# Heater core replacement 1969 gto



## silky58 (Jul 19, 2009)

augh i was trying to put those braided steel dress up sleeves over my heater hose.

when i tried to put the hose back on the heatercore neck it was so tight i had to force it on in a twisting/pushing motion, well after i got it on i saw fluid leaking from under what looked like the passenger floor. 

well i guess i must have cracked the neck on the core because its pouring out inside the car from behind the glove box.

i have no idea how to fix this.

i assume i have to replace the core itself but have no idea how to get to it.

so i have a few questions

1. to do it right how do i do this? is there a ez way to swap it out?

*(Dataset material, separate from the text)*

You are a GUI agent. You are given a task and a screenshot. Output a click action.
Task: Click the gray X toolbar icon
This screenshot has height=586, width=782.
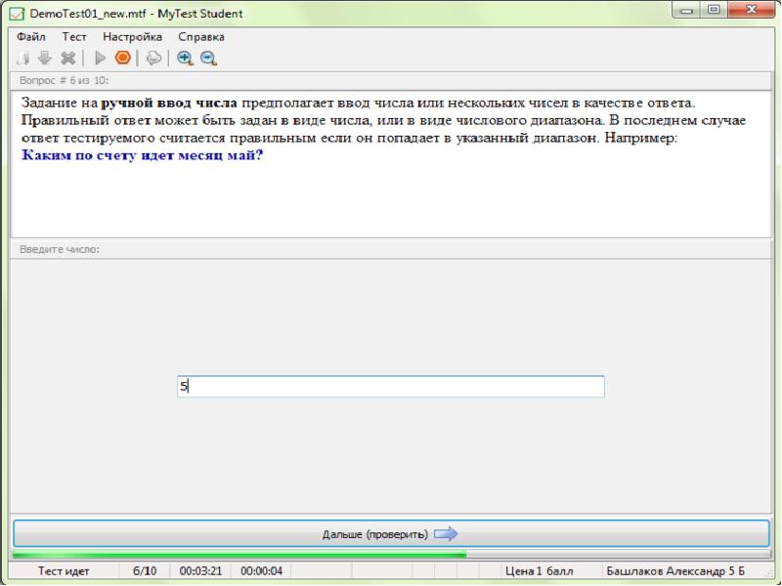[67, 58]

2. if i decided to bypass the core and just feed one hose from the intake straight to the waterpump is this a bad idea?

thx for the help

silky58


----------



## silky58 (Jul 19, 2009)

well for now i bypassed the heater core by running the the hose from thr pump striaght to the intake, this way i can atleast drive the gto. 

i still may fix the core later but this way i can drive to the parts store lol.


----------



## 68greengoat (Sep 15, 2005)

I've been bypassing my heater core for the last 6yrs. Wont hurt a thing. In fact, I'd like to eliminate the whole heater core/box system and put in delete plates on the firewall.


----------



## Rukee (Feb 8, 2007)

It also helps the interiour heat, I know I just for the first time have a heater core with the restoration as it's been by-passed for 15+ years. It's alot hotter in the car with one, even if the controls are on cold.


----------